*** Opening Reading passage ***

But often there’s no need for a trip to the lumberyard or home-supply store. Keep an eye out and you will start seeing potential stakes and trellis materials all over: wooden pallets (whole or pulled apart), discarded lengths of metal pipe, old fencing, even those metal mesh platforms used in bunk beds instead of box springs. Depending on your level of whimsy, old step ladders, chairs with no seat, or other found objects can be pressed into support service—perhaps after painting them a cheerful color.

Aim to put supports in place before planting, or while plants are still small, for best results. Adding supports later may damage roots or tops, but later is often better than never if that’s how life works out. Having an extra set of hands is a good idea if time has gotten away from you and the plants are big and floppy.

Raising the Stakes
A single stick or stake, pounded into the ground far enough to keep it firmly upright, is the most basic support for almost any plant. (Cutting the bottom end of the stake to a point, and/or hammering in a length of metal rod beforehand to start the hole, helps if you’re working with compacted ground). Once the stake’s in place, tie the plant loosely in at a few places, and plan to come back and add another tie every week or so as needed to keep the plant safe and supported as it grows. I prefer to use biodegradable ties, such as natural twine or strips of cotton rags, so I can chuck them in the compost pile with the plant remains after harvesting in the fall. If your stake is shorter than eye level, it is a good idea to putting something over the top so it’s more noticeable: You can buy decorative toppers, but a repurposed can, jar, ornamental bottle, or old tennis ball with a slit cut in it work just as well and keep someone from overlooking the stake and tripping over it. This may sound tacky, but a gardener near me uses cobalt blue bottles and the effect is stunning.

*** Closing Reading passage ***
*** Opening Information supplied ***

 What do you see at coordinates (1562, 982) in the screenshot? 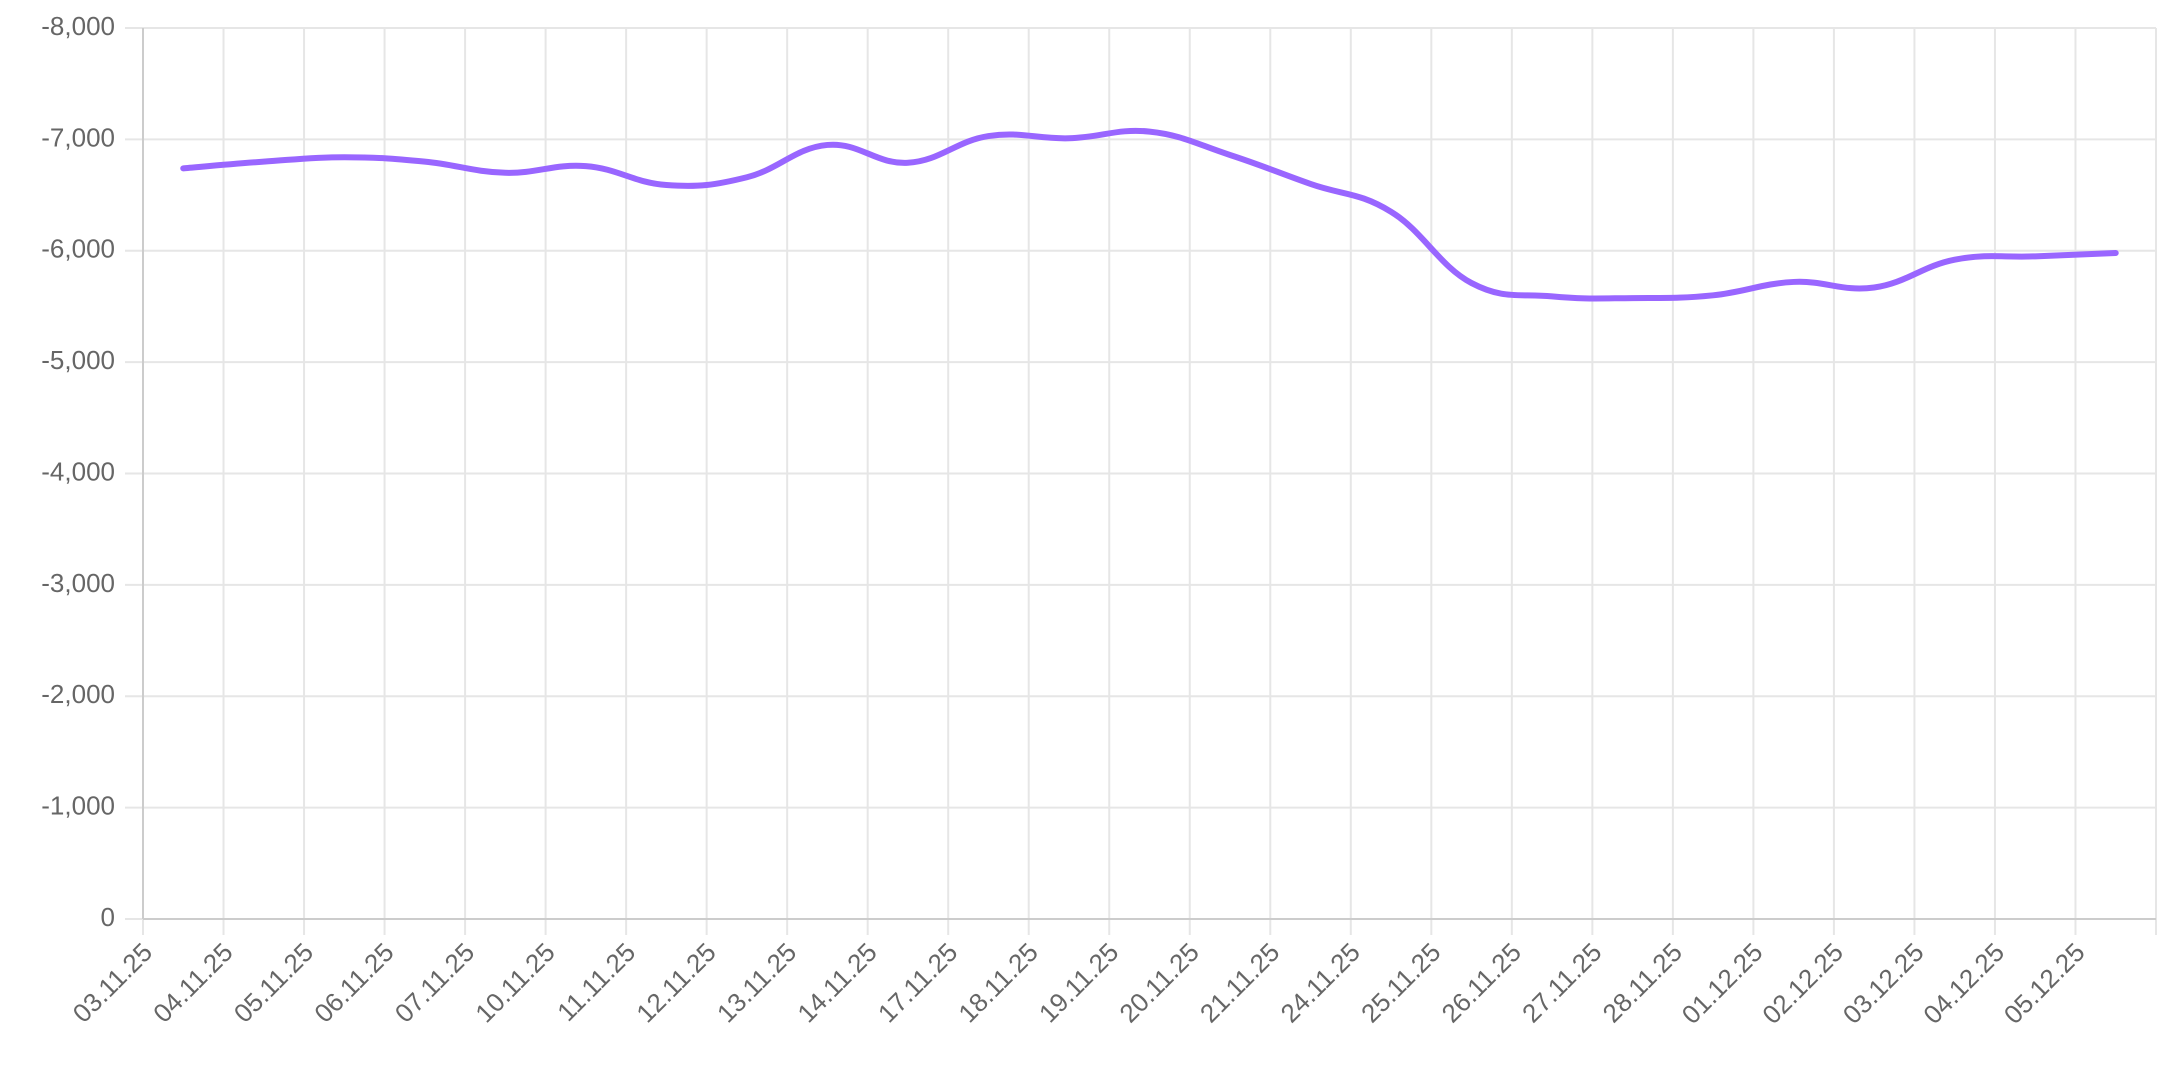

*** Closing Information supplied ***

▶ [Task instructions]
1. In the passage on plant supports, what is named as the most basic support for almost any plant?
2. Using the passage on plant supports, explain why the author prefers biodegradable ties such as natural twine or cotton rag strips.
3. Write the next part of the passage on plant supports, picking up after its last sentence.

▶ [Answers below]
1. A single stick or stake, pounded into the ground far enough to keep it firmly upright.

2. Biodegradable ties can be thrown into the compost pile along with the plant remains after the fall harvest.

3.
For short vines such as garden peas, try supporting them with “pea brush”— pruned twigs or branches you’ve saved or cut for the purpose. Poke the cut stem of each branch firmly into the soil next to a newly planted seed, and the pea vine will grow up it (use twigs that are taller than the expected height of the vine). Once the crop is harvested, pull the vines and branches together and put them on the compost pile.

Group three or more stakes around a plant, and turn them into a cage by winding twine or weaving a long length of vine around them. For even more stability, tie the top ends of the stakes to each other (a plastic zip or wire tie is a quick and secure option). Floppy perennials like peonies don’t get tall, but the multiple stems often flop distressingly as bloom time approaches. A low stake-and-twine cage put up before the plant gets 6 inches tall will help, especially if you run the twine back and forth across the center as well as around the outside. Once the plant grows through the twine web, you won’t even be able to see it or the stakes, but it will provide the needed volume support that will make the plant look great. A scrap of wire mesh fencing supported with stakes works the same way.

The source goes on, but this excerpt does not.